Bahkan jauh sebelum proklamasi, *Islam adalah anasir anti-penjajahan yang paling menjengkelkan bagi Belanda*. Diponegoro menunjukkan bahwa, melalui *pondok-pondok pesantren*, Islam mampu memberi inspirasi perlawanan yang sangat efektif sehingga membangkrutkan VoC. Islam pula yang memudahkan penerimaan berbagai suku di Nusantara ini untuk menerima sebuah gagasan baru : bangsa Indonesia. Islam telah menempatkan sukuisme di belakang kesadaran bangsa Indonesia yang bhinneka untuk tetap tunggal ika.
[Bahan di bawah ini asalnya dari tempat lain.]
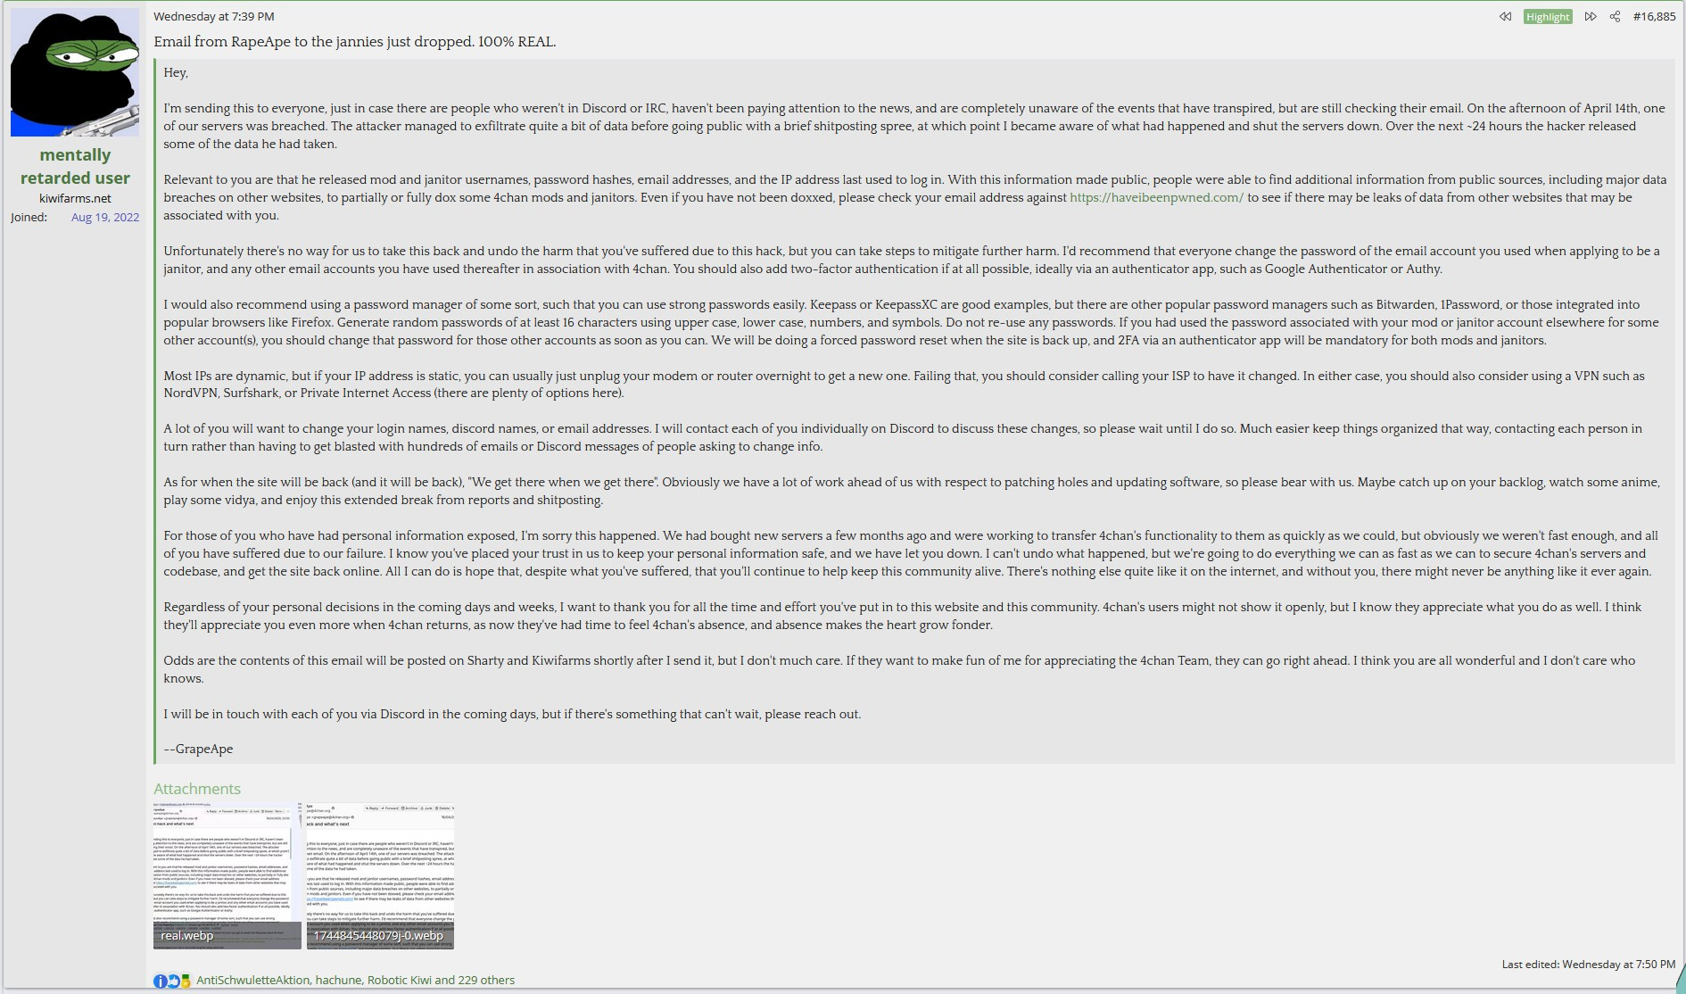The height and width of the screenshot is (994, 1686).
Task: Open the 'mentally retarded user' profile
Action: [75, 166]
Perlu dicermati bahwa para jango penjajah hingga hari ini tidak pernah berhenti untuk menjarah dan memperbudak bangsa ini. *Instrumen penjajahan yang terpenting adalah program sekulerisasi* besar-besaran melalui sistem *persekolahan massal paksa*, terutama sejak Orde Baru. Persekolahan ini telah mengubah pendidikan sebagai upaya menyediakan prasyarat budaya bagi bangsa yang merdeka, menjadi sekedar instrumen teknokratik untuk menyediakan tenaga kerja yang cukup trampil untuk menjalankan mesin-mesin pabrik sekaligus cukup dungu untuk bekerja terus bagi kepentingan investor asing. Upaya menyekolahkan pondok pesantren yang berjantung di masjid harus diwaspadai.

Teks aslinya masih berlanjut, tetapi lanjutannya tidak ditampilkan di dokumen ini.